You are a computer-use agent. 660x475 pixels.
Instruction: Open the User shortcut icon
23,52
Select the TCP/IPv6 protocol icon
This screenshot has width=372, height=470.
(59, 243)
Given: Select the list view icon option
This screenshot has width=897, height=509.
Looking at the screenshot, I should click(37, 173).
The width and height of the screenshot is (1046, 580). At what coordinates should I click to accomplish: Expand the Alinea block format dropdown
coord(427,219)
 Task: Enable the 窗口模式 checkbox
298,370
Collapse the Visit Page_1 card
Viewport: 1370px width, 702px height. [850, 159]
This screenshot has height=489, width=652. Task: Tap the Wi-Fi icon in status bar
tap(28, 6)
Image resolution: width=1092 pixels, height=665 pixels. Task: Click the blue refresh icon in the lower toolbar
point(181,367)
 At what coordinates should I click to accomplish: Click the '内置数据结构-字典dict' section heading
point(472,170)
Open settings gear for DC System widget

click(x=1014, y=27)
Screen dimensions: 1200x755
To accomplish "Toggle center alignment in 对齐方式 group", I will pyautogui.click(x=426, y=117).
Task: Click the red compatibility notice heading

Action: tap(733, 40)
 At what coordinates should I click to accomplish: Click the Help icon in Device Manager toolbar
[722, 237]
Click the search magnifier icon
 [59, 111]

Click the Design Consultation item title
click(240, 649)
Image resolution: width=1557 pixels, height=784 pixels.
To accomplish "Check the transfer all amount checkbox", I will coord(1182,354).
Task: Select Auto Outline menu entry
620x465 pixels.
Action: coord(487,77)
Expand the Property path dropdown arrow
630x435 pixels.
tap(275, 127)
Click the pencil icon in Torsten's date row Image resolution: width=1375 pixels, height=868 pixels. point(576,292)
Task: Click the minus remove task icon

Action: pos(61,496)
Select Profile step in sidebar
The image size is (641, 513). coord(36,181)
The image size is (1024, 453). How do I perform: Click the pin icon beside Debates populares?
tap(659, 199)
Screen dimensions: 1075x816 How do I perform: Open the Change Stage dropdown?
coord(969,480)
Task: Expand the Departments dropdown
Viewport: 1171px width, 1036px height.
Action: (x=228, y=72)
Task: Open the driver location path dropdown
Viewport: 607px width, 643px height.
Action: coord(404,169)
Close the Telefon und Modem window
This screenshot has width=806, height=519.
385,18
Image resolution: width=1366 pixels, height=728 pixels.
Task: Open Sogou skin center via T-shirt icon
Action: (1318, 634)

· · · · · · ·

- _WORK ORDER_
I need every line from the material that contains the word "will".

- _RESULT_
To accomplish "Toggle center alignment in 对齐方式 group", I will pyautogui.click(x=426, y=117).
To accomplish "Check the transfer all amount checkbox", I will coord(1182,354).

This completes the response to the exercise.